Found on the same flea market stall as the preceding vase.
It's lovely and very different.....a quality I like.
I couldn't agree more! :-)
I'd not seen anything quite like it...so it had to be mine!
It's so gracefully shaped!
It looks like a pressed glass base, with handwork on top and bottom ? Its very nice. Maybe it is a salt of some sort. Nouveauish.
maybe not pressed on base, but pinched ?
Many thanks, racer! Yes, it definitely has a fluidity of form to it.
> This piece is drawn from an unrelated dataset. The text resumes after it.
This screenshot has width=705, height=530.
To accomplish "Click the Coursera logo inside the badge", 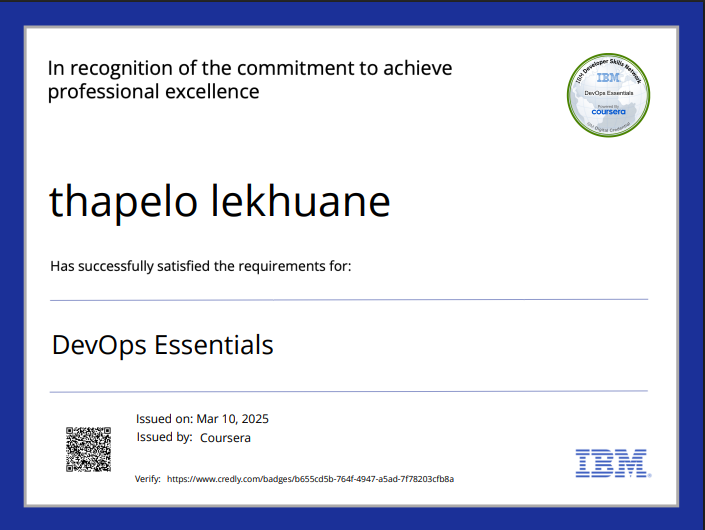I will [x=609, y=112].
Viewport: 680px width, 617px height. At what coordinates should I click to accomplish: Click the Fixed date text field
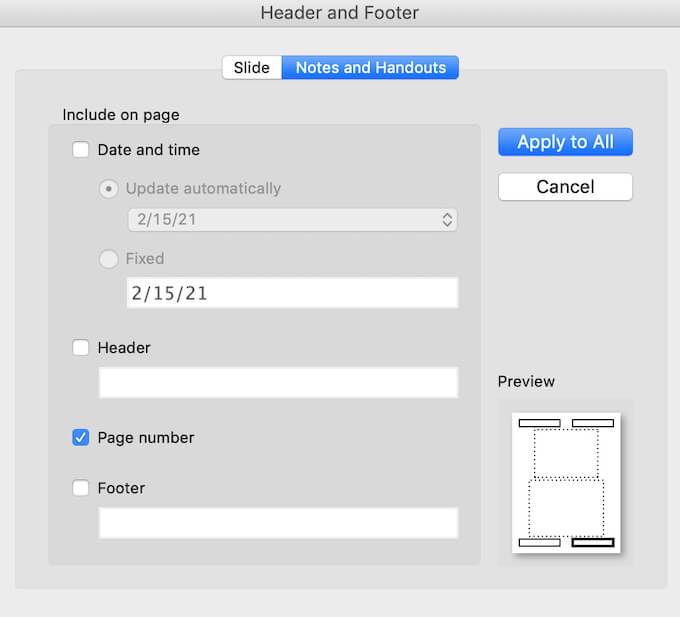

The base is uses a technique related to pincerwork, & is definitely not machine pressed. The leaves are formed with a specialised tool & then attached. There were a lot of items from this 1880s - 1890s period which served no other purpose than to be decorative, & many of them had plant - like forms, certainly in the Art Nouveau style.
https://www.collectorsweekly.com/stories/215664-richardson-tulips--latest-arrivals
These are the Richardson tulips which have near - identically constructed leaf footed bases.